About this task: When you retype the listing, keep every word exactly as it appears.

*** Opening of The input ***

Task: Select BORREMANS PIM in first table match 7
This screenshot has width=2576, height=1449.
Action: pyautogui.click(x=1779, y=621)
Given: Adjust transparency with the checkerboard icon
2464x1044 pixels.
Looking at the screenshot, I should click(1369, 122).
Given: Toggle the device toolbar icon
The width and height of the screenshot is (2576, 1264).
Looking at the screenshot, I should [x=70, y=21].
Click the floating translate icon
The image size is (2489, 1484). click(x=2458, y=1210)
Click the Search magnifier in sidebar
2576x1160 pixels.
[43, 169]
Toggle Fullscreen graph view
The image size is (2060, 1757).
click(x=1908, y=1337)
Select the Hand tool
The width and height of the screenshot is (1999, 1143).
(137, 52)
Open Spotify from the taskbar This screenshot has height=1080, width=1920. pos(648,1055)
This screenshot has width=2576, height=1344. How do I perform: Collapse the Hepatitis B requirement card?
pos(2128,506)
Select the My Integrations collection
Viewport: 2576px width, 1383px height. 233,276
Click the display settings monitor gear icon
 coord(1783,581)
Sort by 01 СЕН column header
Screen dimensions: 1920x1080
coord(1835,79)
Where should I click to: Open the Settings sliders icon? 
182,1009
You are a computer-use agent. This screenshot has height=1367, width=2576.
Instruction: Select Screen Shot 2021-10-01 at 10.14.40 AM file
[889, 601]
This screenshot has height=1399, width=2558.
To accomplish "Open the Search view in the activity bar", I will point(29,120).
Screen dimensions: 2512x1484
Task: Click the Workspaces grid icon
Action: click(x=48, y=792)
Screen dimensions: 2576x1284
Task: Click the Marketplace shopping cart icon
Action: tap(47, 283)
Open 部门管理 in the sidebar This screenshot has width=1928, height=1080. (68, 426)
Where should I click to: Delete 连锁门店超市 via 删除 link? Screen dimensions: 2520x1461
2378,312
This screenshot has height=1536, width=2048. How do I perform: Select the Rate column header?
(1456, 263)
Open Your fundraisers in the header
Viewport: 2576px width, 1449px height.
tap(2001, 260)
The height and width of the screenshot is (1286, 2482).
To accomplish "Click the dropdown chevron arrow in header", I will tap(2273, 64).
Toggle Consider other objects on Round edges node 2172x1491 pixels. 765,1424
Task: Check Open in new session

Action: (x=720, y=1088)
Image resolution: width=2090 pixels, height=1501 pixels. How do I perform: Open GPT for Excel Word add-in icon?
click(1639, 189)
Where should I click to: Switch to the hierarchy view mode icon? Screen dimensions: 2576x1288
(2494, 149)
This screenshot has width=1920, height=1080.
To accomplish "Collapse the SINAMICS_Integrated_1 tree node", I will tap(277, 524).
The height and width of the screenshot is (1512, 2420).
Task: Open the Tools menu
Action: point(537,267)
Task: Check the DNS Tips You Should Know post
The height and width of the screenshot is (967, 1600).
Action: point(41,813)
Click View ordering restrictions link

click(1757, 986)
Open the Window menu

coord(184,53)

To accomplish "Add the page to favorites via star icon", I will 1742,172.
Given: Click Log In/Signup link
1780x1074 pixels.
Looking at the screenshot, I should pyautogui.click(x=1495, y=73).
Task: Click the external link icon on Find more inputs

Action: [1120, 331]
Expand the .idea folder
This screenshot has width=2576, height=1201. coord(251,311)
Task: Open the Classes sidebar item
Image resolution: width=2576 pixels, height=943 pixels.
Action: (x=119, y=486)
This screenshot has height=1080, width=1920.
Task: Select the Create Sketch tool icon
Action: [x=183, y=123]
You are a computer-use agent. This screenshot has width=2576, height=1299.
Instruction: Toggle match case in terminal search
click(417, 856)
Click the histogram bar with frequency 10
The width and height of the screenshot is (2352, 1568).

*** Close of The input ***

Solution to the problem:
Task: Select BORREMANS PIM in first table match 7
This screenshot has width=2576, height=1449.
Action: pyautogui.click(x=1779, y=621)
Given: Adjust transparency with the checkerboard icon
2464x1044 pixels.
Looking at the screenshot, I should click(1369, 122).
Given: Toggle the device toolbar icon
The width and height of the screenshot is (2576, 1264).
Looking at the screenshot, I should [x=70, y=21].
Click the floating translate icon
The image size is (2489, 1484). click(x=2458, y=1210)
Click the Search magnifier in sidebar
2576x1160 pixels.
[43, 169]
Toggle Fullscreen graph view
The image size is (2060, 1757).
click(x=1908, y=1337)
Select the Hand tool
The width and height of the screenshot is (1999, 1143).
(137, 52)
Open Spotify from the taskbar This screenshot has height=1080, width=1920. pos(648,1055)
This screenshot has width=2576, height=1344. How do I perform: Collapse the Hepatitis B requirement card?
pos(2128,506)
Select the My Integrations collection
Viewport: 2576px width, 1383px height. 233,276
Click the display settings monitor gear icon
 coord(1783,581)
Sort by 01 СЕН column header
Screen dimensions: 1920x1080
coord(1835,79)
Where should I click to: Open the Settings sliders icon? 
182,1009
You are a computer-use agent. This screenshot has height=1367, width=2576.
Instruction: Select Screen Shot 2021-10-01 at 10.14.40 AM file
[889, 601]
This screenshot has height=1399, width=2558.
To accomplish "Open the Search view in the activity bar", I will point(29,120).
Screen dimensions: 2512x1484
Task: Click the Workspaces grid icon
Action: click(x=48, y=792)
Screen dimensions: 2576x1284
Task: Click the Marketplace shopping cart icon
Action: tap(47, 283)
Open 部门管理 in the sidebar This screenshot has width=1928, height=1080. (68, 426)
Where should I click to: Delete 连锁门店超市 via 删除 link? Screen dimensions: 2520x1461
2378,312
This screenshot has height=1536, width=2048. How do I perform: Select the Rate column header?
(1456, 263)
Open Your fundraisers in the header
Viewport: 2576px width, 1449px height.
tap(2001, 260)
The height and width of the screenshot is (1286, 2482).
To accomplish "Click the dropdown chevron arrow in header", I will tap(2273, 64).
Toggle Consider other objects on Round edges node 2172x1491 pixels. 765,1424
Task: Check Open in new session

Action: (x=720, y=1088)
Image resolution: width=2090 pixels, height=1501 pixels. How do I perform: Open GPT for Excel Word add-in icon?
click(1639, 189)
Where should I click to: Switch to the hierarchy view mode icon? Screen dimensions: 2576x1288
(2494, 149)
This screenshot has width=1920, height=1080.
To accomplish "Collapse the SINAMICS_Integrated_1 tree node", I will tap(277, 524).
The height and width of the screenshot is (1512, 2420).
Task: Open the Tools menu
Action: point(537,267)
Task: Check the DNS Tips You Should Know post
The height and width of the screenshot is (967, 1600).
Action: point(41,813)
Click View ordering restrictions link

click(1757, 986)
Open the Window menu

coord(184,53)

To accomplish "Add the page to favorites via star icon", I will 1742,172.
Given: Click Log In/Signup link
1780x1074 pixels.
Looking at the screenshot, I should pyautogui.click(x=1495, y=73).
Task: Click the external link icon on Find more inputs

Action: [1120, 331]
Expand the .idea folder
This screenshot has width=2576, height=1201. coord(251,311)
Task: Open the Classes sidebar item
Image resolution: width=2576 pixels, height=943 pixels.
Action: (x=119, y=486)
This screenshot has height=1080, width=1920.
Task: Select the Create Sketch tool icon
Action: [x=183, y=123]
You are a computer-use agent. This screenshot has width=2576, height=1299.
Instruction: Toggle match case in terminal search
click(417, 856)
Click the histogram bar with frequency 10
The width and height of the screenshot is (2352, 1568).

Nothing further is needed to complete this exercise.